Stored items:

--- --- ---

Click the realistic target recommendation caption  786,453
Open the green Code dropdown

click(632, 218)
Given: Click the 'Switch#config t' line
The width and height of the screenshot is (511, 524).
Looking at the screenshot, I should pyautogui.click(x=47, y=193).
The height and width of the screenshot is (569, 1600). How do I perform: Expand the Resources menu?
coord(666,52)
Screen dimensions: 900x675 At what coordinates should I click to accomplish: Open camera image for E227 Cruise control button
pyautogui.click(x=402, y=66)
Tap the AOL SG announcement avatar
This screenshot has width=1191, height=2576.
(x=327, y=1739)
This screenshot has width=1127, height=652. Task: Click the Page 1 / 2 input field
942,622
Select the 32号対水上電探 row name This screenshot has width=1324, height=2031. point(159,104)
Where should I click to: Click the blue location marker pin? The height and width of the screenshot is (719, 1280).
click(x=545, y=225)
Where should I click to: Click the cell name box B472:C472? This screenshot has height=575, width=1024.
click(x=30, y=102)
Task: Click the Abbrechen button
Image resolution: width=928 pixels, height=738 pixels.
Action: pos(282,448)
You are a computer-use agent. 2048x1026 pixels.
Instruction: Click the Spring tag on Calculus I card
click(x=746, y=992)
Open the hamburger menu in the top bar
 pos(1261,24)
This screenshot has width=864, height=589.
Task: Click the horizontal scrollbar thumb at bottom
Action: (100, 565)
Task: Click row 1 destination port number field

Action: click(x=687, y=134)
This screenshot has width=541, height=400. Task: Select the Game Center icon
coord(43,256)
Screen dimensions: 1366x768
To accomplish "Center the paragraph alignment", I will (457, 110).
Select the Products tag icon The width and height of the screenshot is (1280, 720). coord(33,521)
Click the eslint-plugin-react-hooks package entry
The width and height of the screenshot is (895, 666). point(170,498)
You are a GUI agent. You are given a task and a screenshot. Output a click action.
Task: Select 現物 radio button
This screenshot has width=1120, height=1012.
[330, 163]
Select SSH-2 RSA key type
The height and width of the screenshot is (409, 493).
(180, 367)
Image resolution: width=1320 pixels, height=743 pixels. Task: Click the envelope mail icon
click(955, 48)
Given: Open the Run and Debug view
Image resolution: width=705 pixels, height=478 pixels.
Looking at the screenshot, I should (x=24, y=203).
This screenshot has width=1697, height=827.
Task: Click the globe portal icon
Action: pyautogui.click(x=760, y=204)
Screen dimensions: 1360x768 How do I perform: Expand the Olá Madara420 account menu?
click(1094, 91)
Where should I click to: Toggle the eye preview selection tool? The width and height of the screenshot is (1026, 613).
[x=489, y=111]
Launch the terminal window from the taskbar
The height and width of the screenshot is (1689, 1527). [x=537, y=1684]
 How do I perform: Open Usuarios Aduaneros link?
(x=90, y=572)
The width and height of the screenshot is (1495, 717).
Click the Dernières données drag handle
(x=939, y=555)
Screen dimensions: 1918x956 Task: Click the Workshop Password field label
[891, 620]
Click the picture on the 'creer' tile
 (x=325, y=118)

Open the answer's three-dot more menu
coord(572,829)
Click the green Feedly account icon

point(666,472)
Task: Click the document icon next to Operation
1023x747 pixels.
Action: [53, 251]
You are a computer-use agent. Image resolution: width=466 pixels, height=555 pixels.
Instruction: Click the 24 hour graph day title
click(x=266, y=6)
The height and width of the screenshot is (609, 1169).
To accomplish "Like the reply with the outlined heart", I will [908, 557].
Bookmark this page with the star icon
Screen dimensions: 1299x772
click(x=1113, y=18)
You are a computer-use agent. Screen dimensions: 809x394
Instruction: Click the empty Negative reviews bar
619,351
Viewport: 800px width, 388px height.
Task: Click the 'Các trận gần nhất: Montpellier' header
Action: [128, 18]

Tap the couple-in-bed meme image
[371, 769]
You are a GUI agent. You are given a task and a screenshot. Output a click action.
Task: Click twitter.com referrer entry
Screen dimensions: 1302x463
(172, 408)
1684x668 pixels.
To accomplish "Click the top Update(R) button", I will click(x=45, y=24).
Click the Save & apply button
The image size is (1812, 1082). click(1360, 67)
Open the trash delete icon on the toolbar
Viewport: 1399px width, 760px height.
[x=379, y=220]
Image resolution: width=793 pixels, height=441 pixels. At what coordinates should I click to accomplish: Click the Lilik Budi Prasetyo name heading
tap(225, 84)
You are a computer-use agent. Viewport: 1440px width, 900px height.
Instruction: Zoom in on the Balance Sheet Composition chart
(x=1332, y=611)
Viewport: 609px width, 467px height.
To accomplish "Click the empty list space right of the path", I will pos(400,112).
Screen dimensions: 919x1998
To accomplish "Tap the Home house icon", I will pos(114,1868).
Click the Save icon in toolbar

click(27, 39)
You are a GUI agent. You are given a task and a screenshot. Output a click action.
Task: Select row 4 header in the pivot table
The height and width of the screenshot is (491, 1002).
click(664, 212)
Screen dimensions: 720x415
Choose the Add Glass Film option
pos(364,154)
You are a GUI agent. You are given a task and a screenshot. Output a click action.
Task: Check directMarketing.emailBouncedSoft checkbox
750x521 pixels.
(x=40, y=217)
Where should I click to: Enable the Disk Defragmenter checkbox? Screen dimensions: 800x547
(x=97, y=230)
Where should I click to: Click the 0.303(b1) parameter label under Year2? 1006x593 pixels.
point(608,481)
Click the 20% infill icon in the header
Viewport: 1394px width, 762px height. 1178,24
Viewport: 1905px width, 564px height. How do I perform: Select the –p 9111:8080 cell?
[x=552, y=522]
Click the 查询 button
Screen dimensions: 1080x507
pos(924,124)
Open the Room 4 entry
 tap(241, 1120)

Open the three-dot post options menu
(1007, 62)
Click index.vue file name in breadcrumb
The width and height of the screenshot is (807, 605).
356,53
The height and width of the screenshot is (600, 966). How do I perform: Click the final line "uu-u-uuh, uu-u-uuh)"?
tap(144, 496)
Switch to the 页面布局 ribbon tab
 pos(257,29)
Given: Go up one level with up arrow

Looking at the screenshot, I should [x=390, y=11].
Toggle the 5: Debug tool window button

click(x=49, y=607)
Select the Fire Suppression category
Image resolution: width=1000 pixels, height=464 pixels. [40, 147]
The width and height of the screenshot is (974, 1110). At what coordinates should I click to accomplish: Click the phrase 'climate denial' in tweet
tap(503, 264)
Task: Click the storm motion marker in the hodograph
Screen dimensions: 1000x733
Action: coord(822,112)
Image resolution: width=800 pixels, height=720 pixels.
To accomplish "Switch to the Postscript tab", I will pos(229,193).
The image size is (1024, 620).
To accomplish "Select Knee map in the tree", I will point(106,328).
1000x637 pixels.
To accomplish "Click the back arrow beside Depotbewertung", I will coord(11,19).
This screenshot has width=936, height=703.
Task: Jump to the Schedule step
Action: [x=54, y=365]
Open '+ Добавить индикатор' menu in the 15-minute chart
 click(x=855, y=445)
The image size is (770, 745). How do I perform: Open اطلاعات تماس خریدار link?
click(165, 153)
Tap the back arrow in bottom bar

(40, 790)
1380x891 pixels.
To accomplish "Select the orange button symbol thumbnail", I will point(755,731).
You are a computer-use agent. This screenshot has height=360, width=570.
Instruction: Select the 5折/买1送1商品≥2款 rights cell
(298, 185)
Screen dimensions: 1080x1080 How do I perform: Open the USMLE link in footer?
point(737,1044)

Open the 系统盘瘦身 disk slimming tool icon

--- --- ---

Goal of the exercise:
Pick out and copy the lines of the entries that hold the string "computer".

Answer for the task:
You are a computer-use agent. 2048x1026 pixels.
You are a computer-use agent. Image resolution: width=466 pixels, height=555 pixels.
You are a computer-use agent. Screen dimensions: 809x394
You are a computer-use agent. Viewport: 1440px width, 900px height.
You are a computer-use agent. This screenshot has height=360, width=570.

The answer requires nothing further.